Which rows below contain the string "click", with case matching exactly? List each of those rows in full.

→ Source material
* * * * *

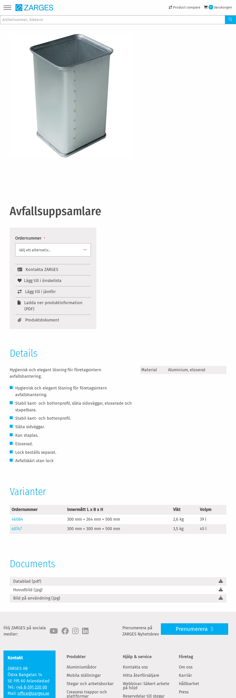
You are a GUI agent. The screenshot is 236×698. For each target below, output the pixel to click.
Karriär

* * * * *

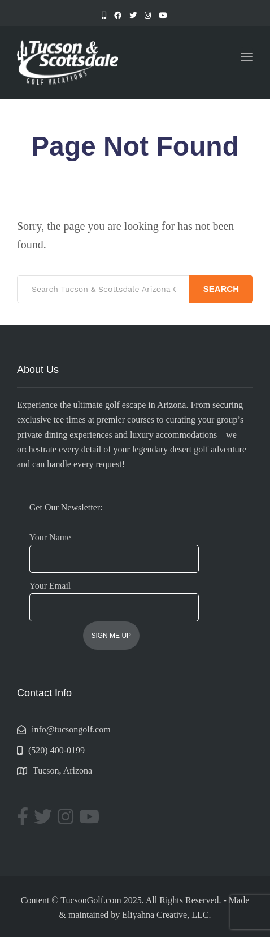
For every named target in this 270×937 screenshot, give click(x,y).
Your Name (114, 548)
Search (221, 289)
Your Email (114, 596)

* * * * *

→ Reply
You are a GUI agent. The screenshot is 236×698. For each target below, output the pixel to click.
For every named target in this 270×937 screenshot, give click(x,y).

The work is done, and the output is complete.